TIP #1: LET EATING DOGS BE
Possessiveness of food bowls, bones, toys, garbage, sleeping locations, etc. is natural dog behavior. To us humans it seems less than polite if our dog snarls when we reach for his food bowl, but it makes perfect sense to the dog.
To avoid problems, don’t approach your dog when he is eating or chewing on something particularly good. If you need to take something away from him, offer something better. Toss a couple of tasty treats on the floor away from the contested object and remove it while he eats the treats. If you are new to the dog he may not be willing to share until he knows you better.
TIP #2: WHAT'S IN A NAME?
In order to train a reliable recall cue, name recognition is essential.
Start by instilling a lightning-fast response from your dog when you say his name. Pair his name with tasty food to create a positive association. You want him to always feel awesome when he hears his name called. Nothing else is required from your dog except a whiplash turn towards you. Your dog's name should mean, "Look immediately at me and wait for further instruction!"

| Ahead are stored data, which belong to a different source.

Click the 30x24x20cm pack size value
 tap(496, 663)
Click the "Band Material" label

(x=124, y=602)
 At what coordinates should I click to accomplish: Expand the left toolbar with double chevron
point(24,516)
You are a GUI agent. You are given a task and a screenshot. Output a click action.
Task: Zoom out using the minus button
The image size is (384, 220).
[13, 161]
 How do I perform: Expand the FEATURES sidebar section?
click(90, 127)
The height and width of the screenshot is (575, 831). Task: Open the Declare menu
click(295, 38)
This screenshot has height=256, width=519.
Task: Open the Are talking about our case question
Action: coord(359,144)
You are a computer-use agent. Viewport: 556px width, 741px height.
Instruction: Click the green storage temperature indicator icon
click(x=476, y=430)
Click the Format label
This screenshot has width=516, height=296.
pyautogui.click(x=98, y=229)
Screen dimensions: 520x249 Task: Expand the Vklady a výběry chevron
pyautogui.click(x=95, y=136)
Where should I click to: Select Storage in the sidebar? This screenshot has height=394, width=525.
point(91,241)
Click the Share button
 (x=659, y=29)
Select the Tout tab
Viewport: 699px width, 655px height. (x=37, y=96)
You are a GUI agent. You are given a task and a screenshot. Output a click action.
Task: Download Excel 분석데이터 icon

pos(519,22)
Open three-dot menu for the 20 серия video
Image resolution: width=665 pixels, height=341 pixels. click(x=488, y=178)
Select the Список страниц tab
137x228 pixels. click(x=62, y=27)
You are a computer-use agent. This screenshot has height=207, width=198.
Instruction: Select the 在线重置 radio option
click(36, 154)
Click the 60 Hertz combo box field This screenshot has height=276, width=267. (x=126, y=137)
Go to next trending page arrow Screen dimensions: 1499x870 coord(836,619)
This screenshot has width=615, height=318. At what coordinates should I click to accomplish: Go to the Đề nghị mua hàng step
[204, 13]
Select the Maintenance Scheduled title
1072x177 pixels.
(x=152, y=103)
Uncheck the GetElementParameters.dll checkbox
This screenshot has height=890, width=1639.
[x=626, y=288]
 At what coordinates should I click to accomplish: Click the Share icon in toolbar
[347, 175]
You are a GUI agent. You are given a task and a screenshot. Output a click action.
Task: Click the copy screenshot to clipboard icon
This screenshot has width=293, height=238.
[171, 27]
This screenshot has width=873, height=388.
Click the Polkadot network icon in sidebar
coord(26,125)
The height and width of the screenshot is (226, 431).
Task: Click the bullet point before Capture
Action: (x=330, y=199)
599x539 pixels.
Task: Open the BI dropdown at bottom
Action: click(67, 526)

To begin building this positive association, stand close to your dog and say his name, then click with a clicker or say "Yes!" and give him a treat. Repeat this step dozens of times. Practice first in all rooms of the house, then outside in a quiet area, and eventually in locations with more distractions. When your dog immediately looks back at you upon hearing his name, add some distance between you before saying his name. Then take the game outdoors.